Portrait de Jean-Pierre Verscheure, conservateurJPV. : Lorsque j'ai présenté le film à la Cinémathèque de Bologne, qui est le Festival de Cannes de la restauration, en le présentant dans ce système de reproduction, deux historiens conservateurs sont sortis de la salle, fous furieux (imitation de l'espace sonore des Italiens) : "Ma Jan-Pietro, c'est faux. Le film n'a jamais été présenté comme ça !". Du coup, j'ai sorti de ma poche la bande d'opérateurs originelle d'une copie de Citizen Kane où figurait toutes les informations sur toutes les opérations demandant aux techniciens projectionnistes d'élever le niveau sonore de la salle. J'ai aussi montré quel était le procédé spécial de réduction de bruits qui avait été utilisé.
Et là, ces historiens ont accepté que le film ait bénéficié de ce système, mais comme des centaines d'autres par ailleurs.

C. : On en sait jamais assez sur Alfred…Vous avez présenté, en avant-première, pour la présidence Belge de l'Union Européenne, un film d'Hitchcock, pour quelle raison ?
JPV. : La genèse de cette projection commence chez un distributeur qui possède des copies spéciales qu'il ne peut pas projeter alors qu'elles présentent la forme originelle de l'œuvre. Il m'a permis d'acquérir des copies spéciales. Un jour, je reçois une copie de l'Homme qui en savait trop d'Hitchcock dans un procédé spécial. En projetant le film, je me suis rendu compte que j'avais oublié de placer le cache. J'avais donc la piste son en même temps que les images pendant le générique. À la fin de celui-ci, il y a un silence pendant lequel la piste optique continue. J'analyse le contenu spectral du son, et je me rends compte qu'il s'agit d'une fréquence pilote qui commandait des équipements électroniques. Question : Quels étaient les équipements sonores qu'utilisait la Paramount en 1956 ? J'ai découvert qu'il s'agissait d'une variante du Perspecta-sound, un système qui a disparu. Après quelques recherches, j'ai pu repérer cet équipement qui traînait dans les caves d'un cinéma de Bruxelles. Je l'ai restauré et j’ai relancé la projection - ma formation de technicien en électronique me le permet, heureusement. Là, je me rends compte que l'on a affaire à un système semblable au dolby d'aujourd'hui, un système multicanaux, presque de haute-fidélité qui me donne beaucoup de fréquences que l'on n'avait pas dans les années 50. Ce qui offre une dynamique sonore, un écart important entre les sons faibles et les sons forts, et un système multicanaux stéréophonique. Du coup, je découvre L'Homme qui en savait trop, l'œuvre d'Alfred Hitchcock, dans sa forme originelle qui n'avait plus jamais été présentée en Belgique ou ailleurs de cette façon depuis 1956.

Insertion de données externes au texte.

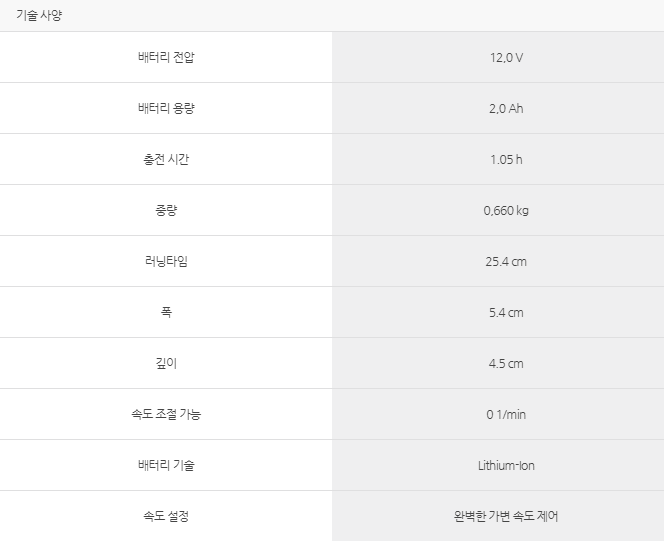The height and width of the screenshot is (541, 664).
Task: Click the 2,0 Ah value
Action: (506, 109)
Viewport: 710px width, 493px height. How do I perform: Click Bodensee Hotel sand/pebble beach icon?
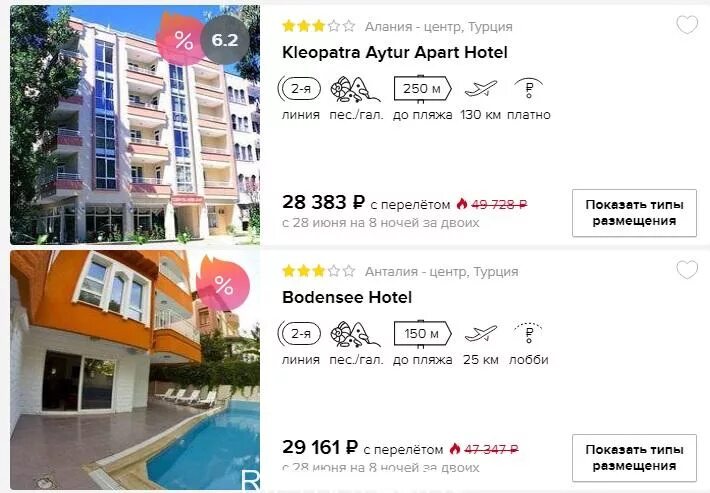pyautogui.click(x=355, y=334)
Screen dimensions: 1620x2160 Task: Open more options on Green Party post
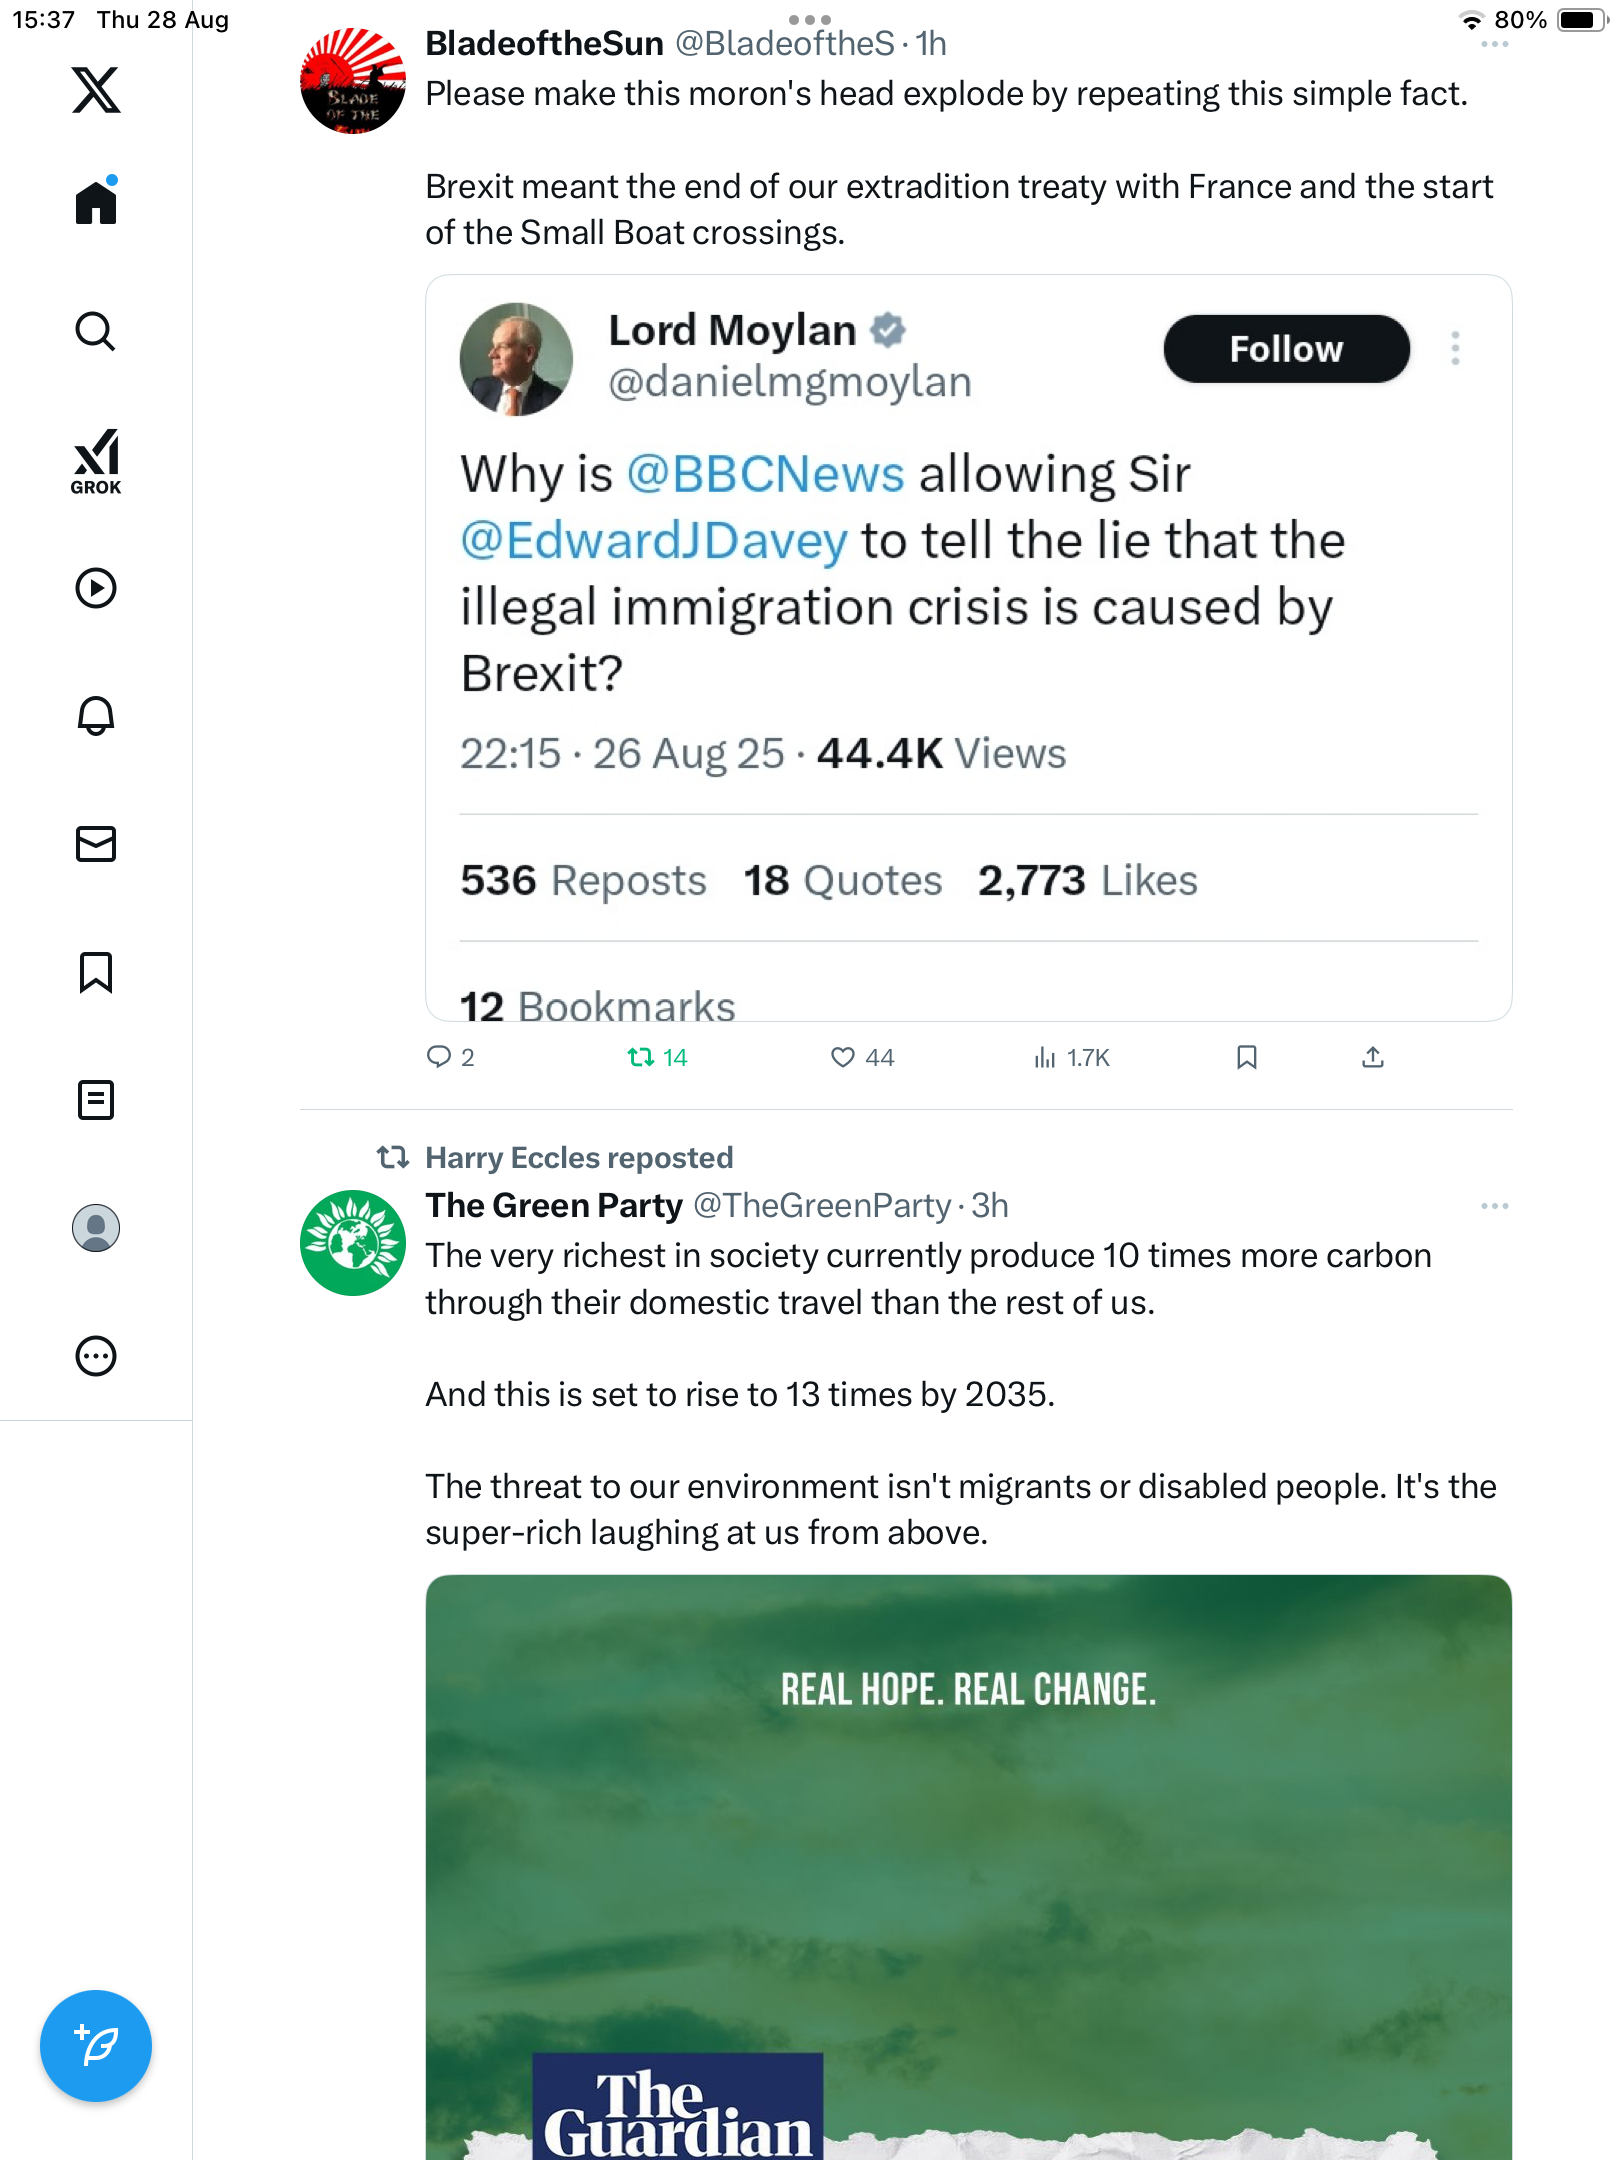[x=1494, y=1206]
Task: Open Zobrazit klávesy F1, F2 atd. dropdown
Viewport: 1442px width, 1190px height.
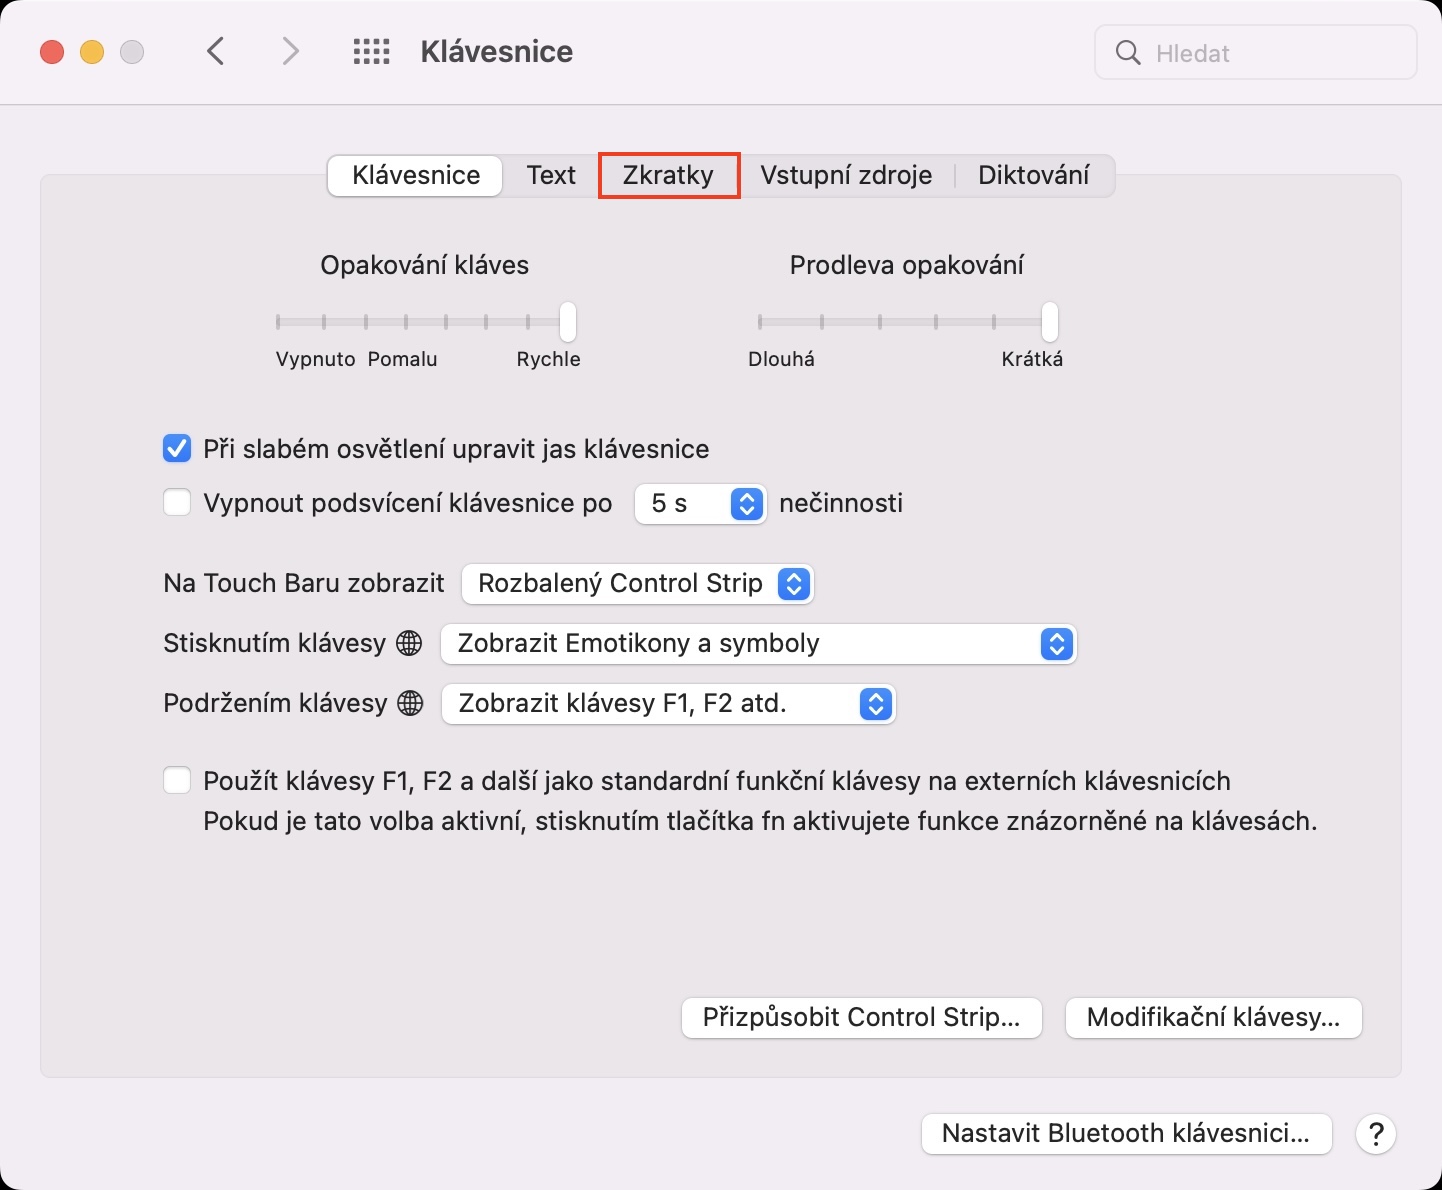Action: tap(667, 703)
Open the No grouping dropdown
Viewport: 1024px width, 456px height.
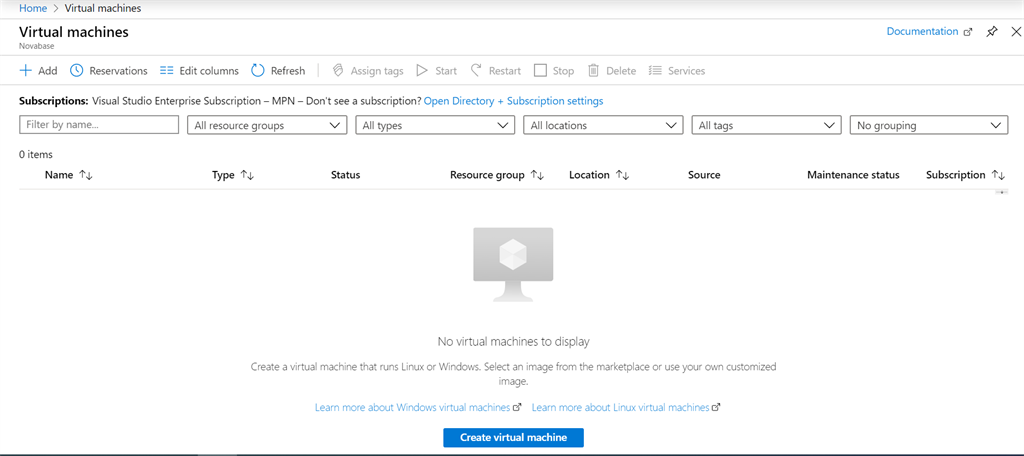(x=928, y=125)
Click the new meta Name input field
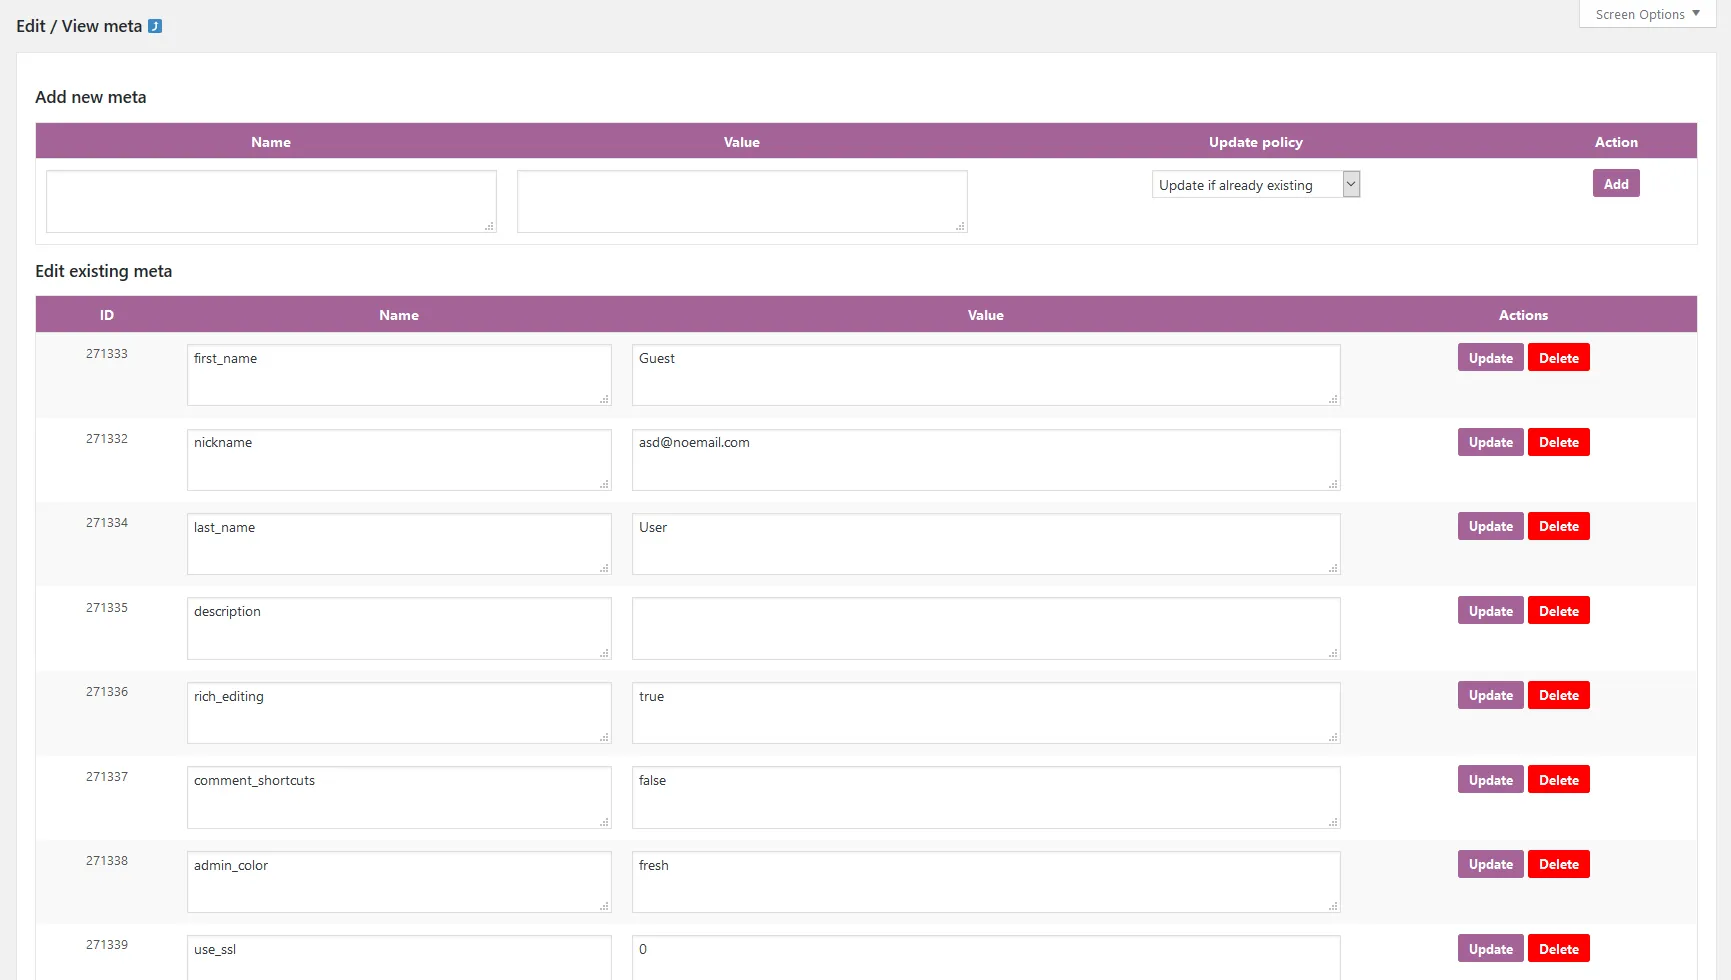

C'est un émerveillement car on se rend compte que Hitchcock a su exploiter les moyens technologiques que la Paramount lui donnait. Il y a un rapport fond/forme : une forme originelle qui nous permet de voir un autre film.
C'est surtout important pour la remasterisation d'un film avant son édition en DVD. Lorsqu'on transfère un film de 1935, il faut le faire avec le son et l'image de l'époque !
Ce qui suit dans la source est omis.